= Plea colloquy =

A plea colloquy, in United States criminal procedure, is a conversation between a judge and a criminal defendant who has been sworn under oath, which must occur when the defendant enters a guilty plea in court in order for the plea to be valid. The United States Supreme Court has crafted a doctrine which requires the court to engage in a specific line of inquiry. Because a guilty plea must be made intelligently, knowingly, and voluntarily, the court must advise the defendant of the following things:
1. The nature of the charge
2. The potential penalties which might result from the plea, including any mandatory minimum sentence
3. The defendant's rights to not plead guilty, and to request a jury trial.
The court must ask the defendant if he understands each of these points, and must receive a voluntary affirmative response.
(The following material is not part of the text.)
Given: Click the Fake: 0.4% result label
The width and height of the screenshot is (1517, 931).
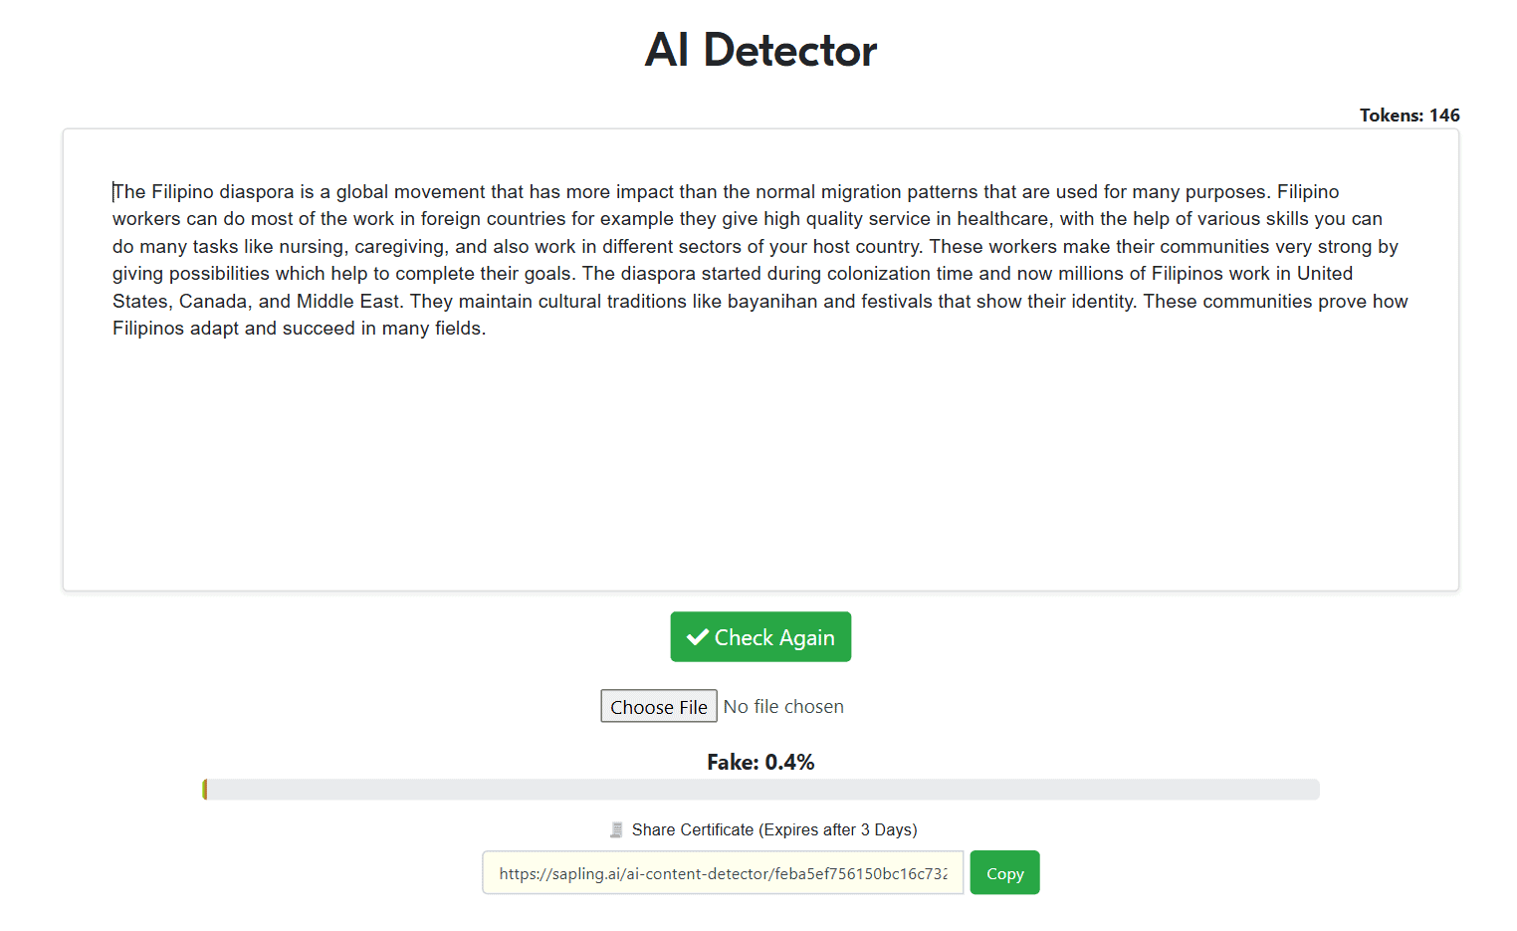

Many courts use a script of the questions which the judge will ask the defendant and the defense attorney in a specific order. Failure by the court to advise the defendant of any of the above points will supply the grounds for a collateral attack on the plea; if such an attack is successful, the guilty plea will be withdrawn, and the defendant will be given the opportunity to enter a new plea. The court can accept and bind the defendant to a guilty plea, even if the defendant insists that he is innocent, and merely taking the plea to avoid conviction by a jury.

Pursuant to the Sixth Amendment to the U.S. Constitution, a criminal defendant has the right to be represented by an attorney during a plea colloquy; failure of the state to provide an attorney to an indigent defendant during such proceedings is grounds for an appeal. It is possible - but very difficult - for a defendant who is so represented to have a plea thrown out due to ineffective assistance of counsel. The defendant must make a positive showing that but for the erroneous advice of counsel, he would not have chosen to plead guilty.